The Tennessee Court of Appeals in a ruling Friday put much-needed limits around the so-called investigative exemption that has been used by the state to cloak otherwise public records.
“We hold that public records created in the ordinary course of business, which are non-investigative in nature, and which are otherwise accessible by Tennessee citizens under the TPRA (Tennessee Public Records Act), do not subsequently become exempt from disclosure because of the initiation of a criminal investigation in which those records become relevant,” the Court ruled in Scripps Media Inc. v. Tennessee Department of Mental Health and Substance Abuse Services.
The case arose after Nashville NewsChannel 5’s chief investigative reporter, Phil Williams, made a series of public records requests in June 2018 to the Tennessee Department of Mental Health and Substance Abuse Services and the Tennessee Bureau of Investigation.
Williams had received a tip from the acting TBI director’s wife about an affair her husband was having with a deputy commissioner of TDMHSA and possible travel together on the state dime.
Williams, beginning on June 15, asked for travel reimbursement records, per diem requests, phone logs, electronic calendars, resignation documents and credit card transaction summaries to investigate the matter.
Deputy Attorney General Janet Kleinfelter denied access to the otherwise public records, citing an ongoing criminal investigation in which those records had become relevant — the so-called investigative exemption.
The wife also had contacted Gov. Bill Haslam on the same day she contacted Williams, and Haslam had asked the Tennessee Department of Safety and Homeland Security to investigate with assistance from the Comptroller’s Office. The Davidson County District Attorney also joined the investigation, looking into whether there was a misuse of state funds.
After Williams was denied access to the records, he filed a petition in Davidson County Chancery Court. Chancellor Anne Martin found in favor of the state, citing Tennessean v. Metro Gov’t of Nashville (2016). In Tennessean, a news reporter had asked for the contents of a police investigative file and the court found that under the Rules of Criminal Procedure, only the defendants could have access to the investigative file through the discovery process.
In the Scripps case, however, Williams, had not asked for the District Attorney’s investigative file. He requested ordinary public records from two state agencies.
The appeals court said:
“Here, Mr. Williams did not need to and did not probe into an investigative file at all. The records he requested were created and kept by their respective State agencies in non-investigative files. It was the State that went out of its way to cloak records that otherwise were accessible.
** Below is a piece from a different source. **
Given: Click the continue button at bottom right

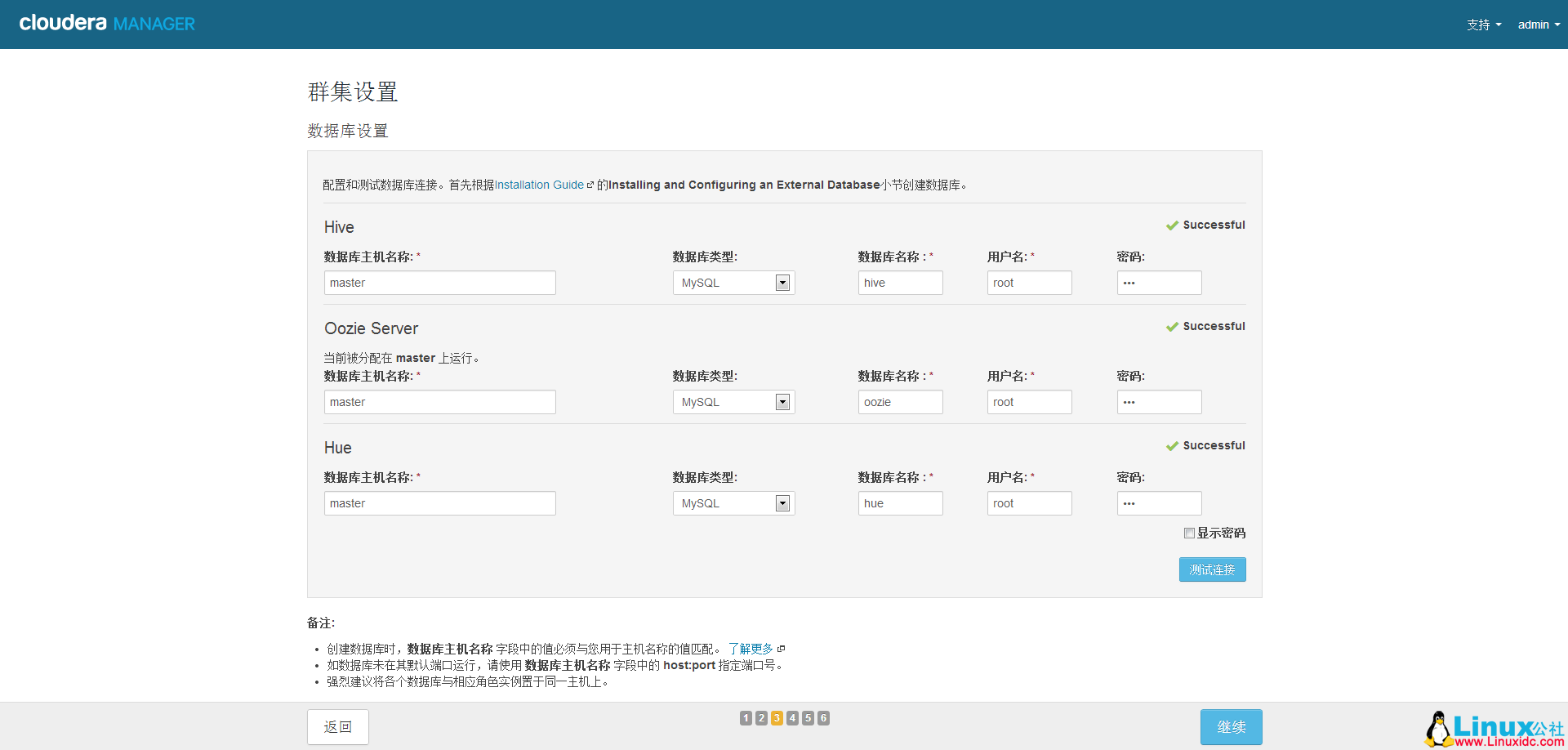Looking at the screenshot, I should click(x=1231, y=727).

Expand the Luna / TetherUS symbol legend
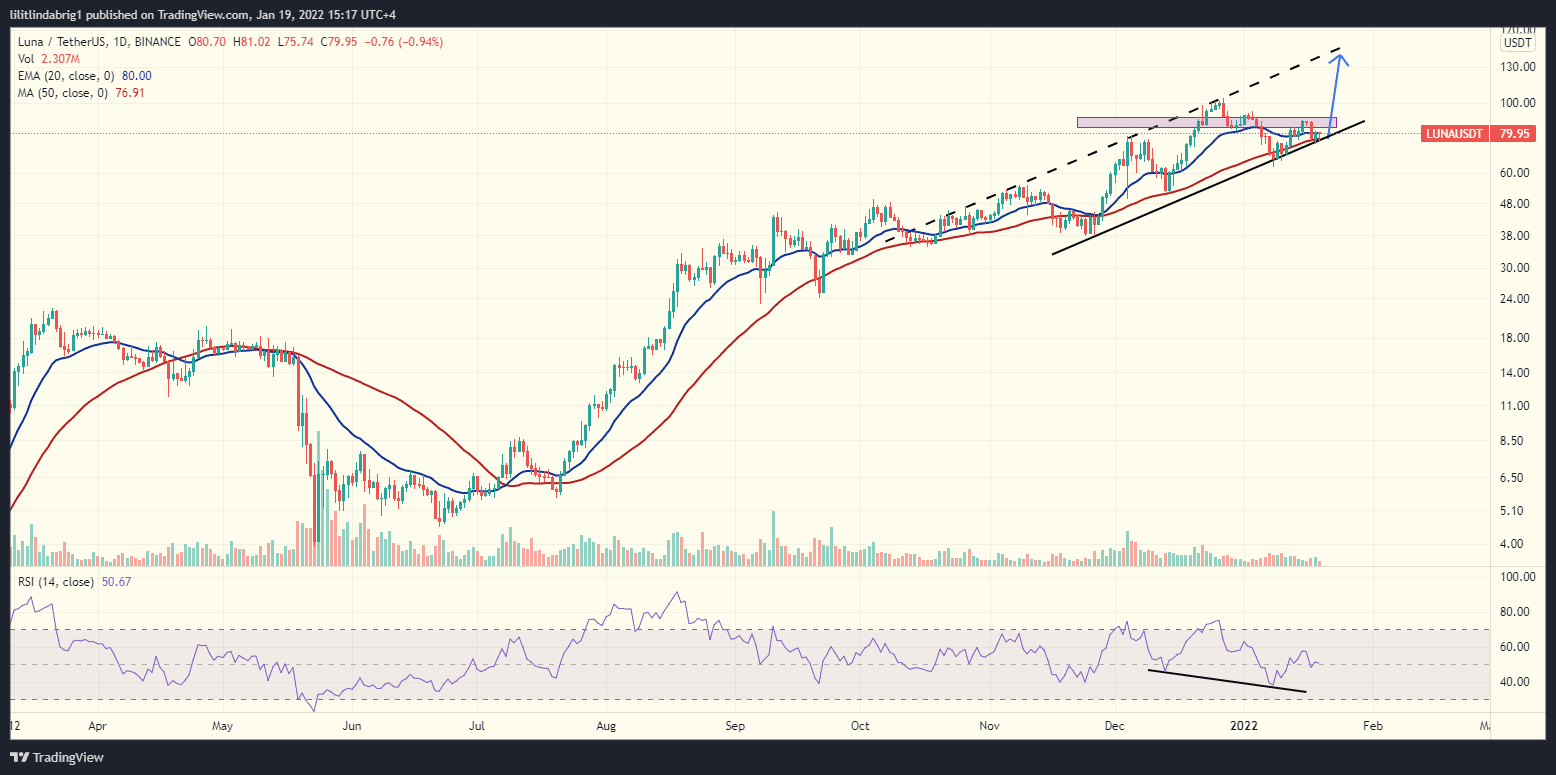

“Under the State’s position, even public records accessible via the TPRA for years prior may abruptly become exempt from disclosure, an astonishing proposition. Presumably, the State would hope that no Tennessee citizen had bothered to investigate the records before it became interested in them lest they possibly be disseminated. That appears to be the State’s logic, in any case. The State argues that public records created in the routine course of business stop being accessible when they become relevant to a criminal investigation and can then be withheld until the investigation ends, or perhaps beyond.
“That is not the holding of Tennessean. The State’s position goes well beyond Tennessean, wherein our Supreme Court sought to protect the contents of an active investigative file from disclosure under the TPRA regardless of the source of the material. If routinely made public records become relevant to a criminal investigation, then that is incidental to their original purpose.”
Judge D. Michael Swiney delivered the opinion for the court. He was joined by Judges Frank Clement Jr. and Richard H. Dinkins.
The decision should go a long way in restoring access to public records that have been put off limits by state agencies, district attorneys and law enforcement since 2016.
As the court noted, the arguments by the state were, indeed, an “astonishing proposition.”